"""
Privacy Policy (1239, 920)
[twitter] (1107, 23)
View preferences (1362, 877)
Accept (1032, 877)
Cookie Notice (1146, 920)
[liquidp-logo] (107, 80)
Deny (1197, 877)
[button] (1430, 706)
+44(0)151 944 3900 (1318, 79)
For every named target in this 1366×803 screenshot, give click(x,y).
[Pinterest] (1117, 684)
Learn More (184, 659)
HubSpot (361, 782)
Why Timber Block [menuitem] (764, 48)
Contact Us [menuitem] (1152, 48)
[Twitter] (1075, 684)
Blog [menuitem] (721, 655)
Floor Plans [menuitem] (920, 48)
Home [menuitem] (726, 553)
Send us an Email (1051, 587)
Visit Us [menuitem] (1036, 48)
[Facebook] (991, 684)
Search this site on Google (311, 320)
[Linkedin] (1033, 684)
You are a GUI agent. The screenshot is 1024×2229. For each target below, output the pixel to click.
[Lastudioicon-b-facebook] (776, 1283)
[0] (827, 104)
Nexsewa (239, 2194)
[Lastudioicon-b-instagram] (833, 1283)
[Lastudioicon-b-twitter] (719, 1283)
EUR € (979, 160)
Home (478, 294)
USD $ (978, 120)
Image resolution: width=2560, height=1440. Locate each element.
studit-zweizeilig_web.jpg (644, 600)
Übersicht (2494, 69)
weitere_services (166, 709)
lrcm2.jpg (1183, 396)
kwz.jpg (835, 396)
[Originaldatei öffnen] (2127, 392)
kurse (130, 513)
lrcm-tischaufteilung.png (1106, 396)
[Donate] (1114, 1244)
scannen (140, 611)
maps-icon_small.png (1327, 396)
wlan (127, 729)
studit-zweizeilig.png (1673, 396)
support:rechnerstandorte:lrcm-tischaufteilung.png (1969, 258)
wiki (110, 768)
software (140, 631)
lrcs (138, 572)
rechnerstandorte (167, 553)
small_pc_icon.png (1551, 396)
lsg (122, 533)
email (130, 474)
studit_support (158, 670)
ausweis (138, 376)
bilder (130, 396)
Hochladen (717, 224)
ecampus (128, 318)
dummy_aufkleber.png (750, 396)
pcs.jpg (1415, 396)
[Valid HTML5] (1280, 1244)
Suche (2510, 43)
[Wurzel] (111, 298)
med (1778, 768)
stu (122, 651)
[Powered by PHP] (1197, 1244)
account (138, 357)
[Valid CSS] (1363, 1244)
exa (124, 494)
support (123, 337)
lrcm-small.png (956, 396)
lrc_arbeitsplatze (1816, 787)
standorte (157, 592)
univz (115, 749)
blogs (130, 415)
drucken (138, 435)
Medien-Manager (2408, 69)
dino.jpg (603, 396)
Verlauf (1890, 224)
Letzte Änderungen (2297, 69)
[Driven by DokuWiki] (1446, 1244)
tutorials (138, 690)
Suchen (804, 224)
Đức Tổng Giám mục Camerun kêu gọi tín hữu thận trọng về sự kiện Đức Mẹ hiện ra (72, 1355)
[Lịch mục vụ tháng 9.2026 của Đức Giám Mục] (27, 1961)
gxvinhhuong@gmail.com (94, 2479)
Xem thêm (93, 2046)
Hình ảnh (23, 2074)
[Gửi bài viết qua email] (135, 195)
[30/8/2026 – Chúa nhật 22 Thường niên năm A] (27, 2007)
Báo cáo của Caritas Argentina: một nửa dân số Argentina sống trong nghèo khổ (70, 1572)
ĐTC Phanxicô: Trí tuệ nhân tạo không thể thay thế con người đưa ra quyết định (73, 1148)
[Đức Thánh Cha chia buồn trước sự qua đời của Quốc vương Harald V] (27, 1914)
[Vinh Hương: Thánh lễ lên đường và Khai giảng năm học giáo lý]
"""
-- Your instructions --
Reproduce the entire listing word for word.

-- Output for this exercise --
Privacy Policy (1239, 920)
[twitter] (1107, 23)
View preferences (1362, 877)
Accept (1032, 877)
Cookie Notice (1146, 920)
[liquidp-logo] (107, 80)
Deny (1197, 877)
[button] (1430, 706)
+44(0)151 944 3900 (1318, 79)
For every named target in this 1366×803 screenshot, give click(x,y).
[Pinterest] (1117, 684)
Learn More (184, 659)
HubSpot (361, 782)
Why Timber Block [menuitem] (764, 48)
Contact Us [menuitem] (1152, 48)
[Twitter] (1075, 684)
Blog [menuitem] (721, 655)
Floor Plans [menuitem] (920, 48)
Home [menuitem] (726, 553)
Send us an Email (1051, 587)
Visit Us [menuitem] (1036, 48)
[Facebook] (991, 684)
Search this site on Google (311, 320)
[Linkedin] (1033, 684)
You are a GUI agent. The screenshot is 1024×2229. For each target below, output the pixel to click.
[Lastudioicon-b-facebook] (776, 1283)
[0] (827, 104)
Nexsewa (239, 2194)
[Lastudioicon-b-instagram] (833, 1283)
[Lastudioicon-b-twitter] (719, 1283)
EUR € (979, 160)
Home (478, 294)
USD $ (978, 120)
Image resolution: width=2560, height=1440. Locate each element.
studit-zweizeilig_web.jpg (644, 600)
Übersicht (2494, 69)
weitere_services (166, 709)
lrcm2.jpg (1183, 396)
kwz.jpg (835, 396)
[Originaldatei öffnen] (2127, 392)
kurse (130, 513)
lrcm-tischaufteilung.png (1106, 396)
[Donate] (1114, 1244)
scannen (140, 611)
maps-icon_small.png (1327, 396)
wlan (127, 729)
studit-zweizeilig.png (1673, 396)
support:rechnerstandorte:lrcm-tischaufteilung.png (1969, 258)
wiki (110, 768)
software (140, 631)
lrcs (138, 572)
rechnerstandorte (167, 553)
small_pc_icon.png (1551, 396)
lsg (122, 533)
email (130, 474)
studit_support (158, 670)
ausweis (138, 376)
bilder (130, 396)
Hochladen (717, 224)
ecampus (128, 318)
dummy_aufkleber.png (750, 396)
pcs.jpg (1415, 396)
[Valid HTML5] (1280, 1244)
Suche (2510, 43)
[Wurzel] (111, 298)
med (1778, 768)
stu (122, 651)
[Powered by PHP] (1197, 1244)
account (138, 357)
[Valid CSS] (1363, 1244)
exa (124, 494)
support (123, 337)
lrcm-small.png (956, 396)
lrc_arbeitsplatze (1816, 787)
standorte (157, 592)
univz (115, 749)
blogs (130, 415)
drucken (138, 435)
Medien-Manager (2408, 69)
dino.jpg (603, 396)
Verlauf (1890, 224)
Letzte Änderungen (2297, 69)
[Driven by DokuWiki] (1446, 1244)
tutorials (138, 690)
Suchen (804, 224)
Đức Tổng Giám mục Camerun kêu gọi tín hữu thận trọng về sự kiện Đức Mẹ hiện ra (72, 1355)
[Lịch mục vụ tháng 9.2026 của Đức Giám Mục] (27, 1961)
gxvinhhuong@gmail.com (94, 2479)
Xem thêm (93, 2046)
Hình ảnh (23, 2074)
[Gửi bài viết qua email] (135, 195)
[30/8/2026 – Chúa nhật 22 Thường niên năm A] (27, 2007)
Báo cáo của Caritas Argentina: một nửa dân số Argentina sống trong nghèo khổ (70, 1572)
ĐTC Phanxicô: Trí tuệ nhân tạo không thể thay thế con người đưa ra quyết định (73, 1148)
[Đức Thánh Cha chia buồn trước sự qua đời của Quốc vương Harald V] (27, 1914)
[Vinh Hương: Thánh lễ lên đường và Khai giảng năm học giáo lý]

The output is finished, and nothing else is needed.